Since the fall of 2020, the United States has significantly boosted its liquefied natural gas exports to the top LNG-importing region, Asia, to the point of setting record highs in recent weeks and competing with Qatar for supplying the fuel to the biggest LNG buyers.
Below-normal winter temperatures in north Asia—the home of the world’s top three LNG importers Japan, China, and South Korea—led to high demand for gas in recent months, while the recovery of industrial activities from the pandemic also helped to push up demand.
According to estimates from Refinitiv cited by Reuters, American exports of LNG to the top three importing nations reached 3.2 million tons in February 2021, which was two and a half times the previous highest monthly export levels.

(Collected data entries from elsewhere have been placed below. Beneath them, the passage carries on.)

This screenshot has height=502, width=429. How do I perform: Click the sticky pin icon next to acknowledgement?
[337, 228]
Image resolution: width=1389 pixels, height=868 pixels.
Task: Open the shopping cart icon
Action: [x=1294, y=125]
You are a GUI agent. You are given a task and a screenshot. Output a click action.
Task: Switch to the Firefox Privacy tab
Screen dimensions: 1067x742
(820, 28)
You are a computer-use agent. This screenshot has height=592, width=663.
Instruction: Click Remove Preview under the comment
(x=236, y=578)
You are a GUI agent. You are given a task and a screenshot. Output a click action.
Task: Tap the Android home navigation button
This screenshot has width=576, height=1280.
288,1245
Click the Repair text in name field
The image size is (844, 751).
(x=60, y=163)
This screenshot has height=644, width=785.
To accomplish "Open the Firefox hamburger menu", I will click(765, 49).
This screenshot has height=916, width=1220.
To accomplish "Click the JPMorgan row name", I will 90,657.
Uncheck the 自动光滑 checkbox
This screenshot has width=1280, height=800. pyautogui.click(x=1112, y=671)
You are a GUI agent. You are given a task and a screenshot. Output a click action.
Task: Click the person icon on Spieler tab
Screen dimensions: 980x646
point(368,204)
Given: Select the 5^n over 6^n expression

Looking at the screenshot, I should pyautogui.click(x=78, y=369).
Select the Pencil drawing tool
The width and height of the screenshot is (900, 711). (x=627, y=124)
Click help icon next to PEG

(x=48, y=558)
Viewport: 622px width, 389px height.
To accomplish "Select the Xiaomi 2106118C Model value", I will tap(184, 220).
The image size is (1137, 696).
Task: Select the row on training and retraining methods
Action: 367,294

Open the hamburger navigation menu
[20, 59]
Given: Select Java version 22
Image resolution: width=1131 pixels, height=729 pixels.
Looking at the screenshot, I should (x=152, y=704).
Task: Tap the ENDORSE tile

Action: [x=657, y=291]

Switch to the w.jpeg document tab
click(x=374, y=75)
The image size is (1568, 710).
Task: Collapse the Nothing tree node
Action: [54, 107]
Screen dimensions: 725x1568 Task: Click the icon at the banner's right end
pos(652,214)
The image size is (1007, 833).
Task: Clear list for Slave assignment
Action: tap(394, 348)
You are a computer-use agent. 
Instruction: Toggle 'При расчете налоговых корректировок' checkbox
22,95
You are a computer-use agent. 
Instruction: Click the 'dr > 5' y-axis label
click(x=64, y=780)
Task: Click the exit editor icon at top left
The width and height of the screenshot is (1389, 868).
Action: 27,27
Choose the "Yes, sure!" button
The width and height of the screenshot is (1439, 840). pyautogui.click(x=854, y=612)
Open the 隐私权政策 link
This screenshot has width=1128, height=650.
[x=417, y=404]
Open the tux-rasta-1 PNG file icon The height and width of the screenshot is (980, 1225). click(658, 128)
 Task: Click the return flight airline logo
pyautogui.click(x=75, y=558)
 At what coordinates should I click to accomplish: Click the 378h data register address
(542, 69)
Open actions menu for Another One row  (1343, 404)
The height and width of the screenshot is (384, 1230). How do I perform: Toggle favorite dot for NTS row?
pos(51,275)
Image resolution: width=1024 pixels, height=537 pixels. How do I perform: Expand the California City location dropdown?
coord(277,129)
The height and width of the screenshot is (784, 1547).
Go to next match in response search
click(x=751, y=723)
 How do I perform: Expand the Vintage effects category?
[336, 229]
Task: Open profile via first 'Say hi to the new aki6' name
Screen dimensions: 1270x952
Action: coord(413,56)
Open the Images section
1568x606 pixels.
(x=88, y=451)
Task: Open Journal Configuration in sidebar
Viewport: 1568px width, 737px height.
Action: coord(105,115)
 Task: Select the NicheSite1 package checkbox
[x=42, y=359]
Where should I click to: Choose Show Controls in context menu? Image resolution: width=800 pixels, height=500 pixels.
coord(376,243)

U.S. LNG exports to Asia were already surging last year compared to 2019, despite the pandemic and the lull in demand in the spring and summer months, when U.S. exports and liquefaction volumes were very low.
U.S. exports of LNG to Asia surged by 67 percent in 2020 as total LNG exports out of the United States jumped by 32 percent, the Energy Information Administration (EIA) said last month. American LNG exports to Asia surged by 67 percent last year, and accounted for nearly half—or 3.1 Bcf/d—of all LNG exports out of the United States, according to EIA data.
LNG exports continued to soar into 2021, and American LNG even gave Qatar a run for its money in Japan. However, the U.S. gas is more expensive on a per heating unit basis than Qatar’s, Reuters noted, citing official data.
LNG demand will continue to surge in Asia, but Qatar is making its move to expand its global market share with low-cost gas and a huge expansion in capacity, which will be difficult to beat in terms of costs for new projects, including those planned in the United States.
“I think American projects are now going to have to review their costs. The new projects will not be able to compete with the Qataris,” a gas industry participant told Reuters.